# [Stated exercise]
Format the lines of the listing below as a JSON list of strings, one string per line, and leave out blank lines and all pictures.

# [Extracted data]

# # # # #

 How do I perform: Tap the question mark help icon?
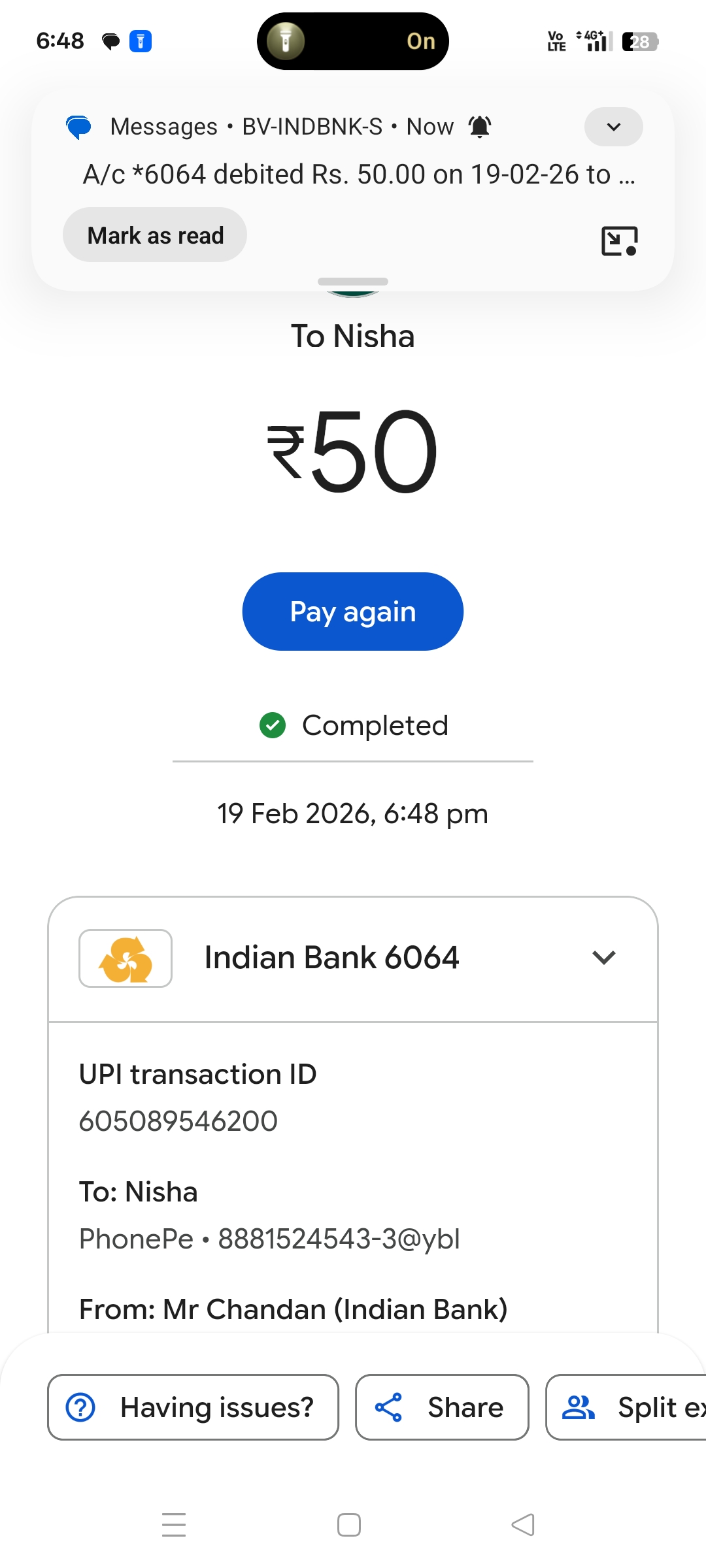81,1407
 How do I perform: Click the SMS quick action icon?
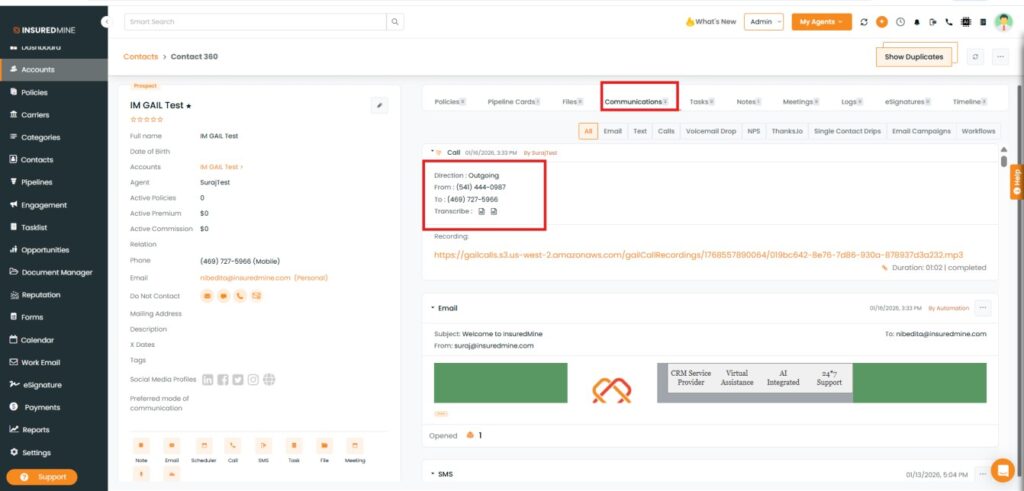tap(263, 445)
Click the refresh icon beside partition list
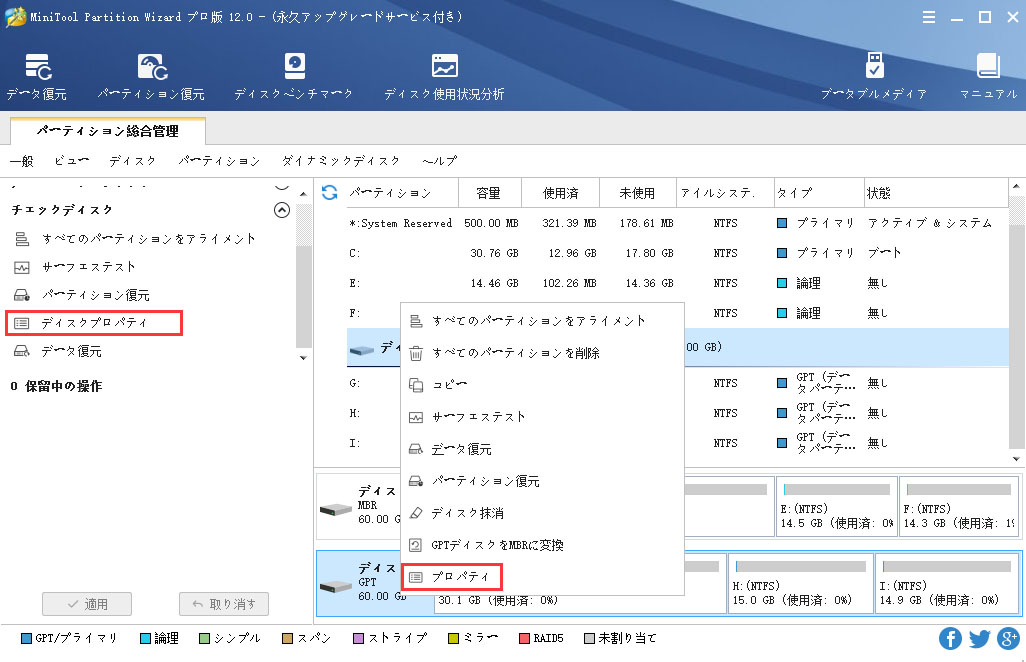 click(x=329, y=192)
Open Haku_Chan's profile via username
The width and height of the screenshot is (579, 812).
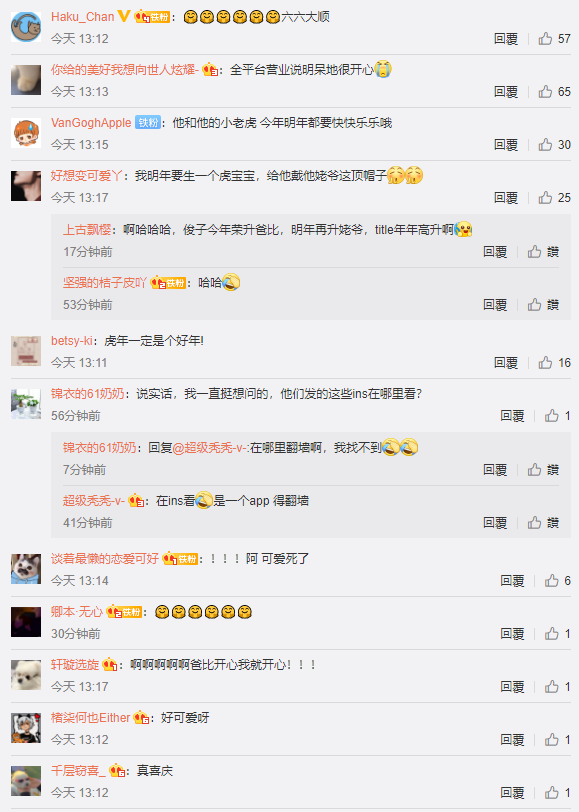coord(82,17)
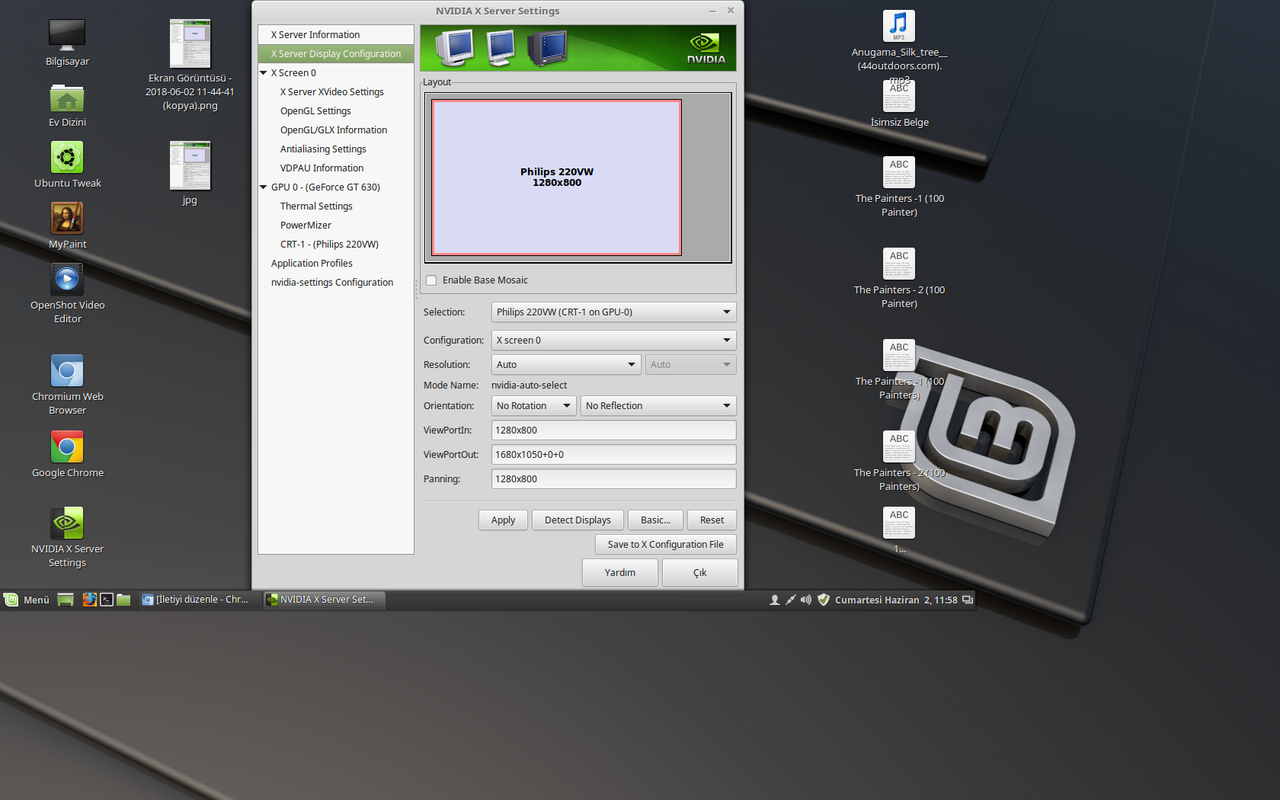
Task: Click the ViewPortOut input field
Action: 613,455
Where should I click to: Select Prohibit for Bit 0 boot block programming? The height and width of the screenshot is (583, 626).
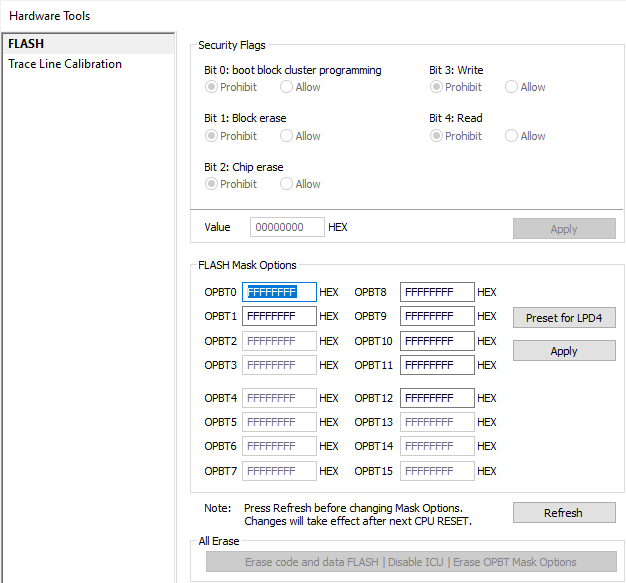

# # # # #

# [Response]
[
  " How do I perform: Tap the question mark help icon?",
  "81,1407",
  " How do I perform: Click the SMS quick action icon?",
  "tap(263, 445)",
  "Click the refresh icon beside partition list",
  " click(x=329, y=192)",
  "Open Haku_Chan's profile via username",
  "The width and height of the screenshot is (579, 812).",
  "coord(82,17)",
  "Task: Click the ViewPortOut input field",
  "Action: 613,455",
  "Where should I click to: Select Prohibit for Bit 0 boot block programming? The height and width of the screenshot is (583, 626)."
]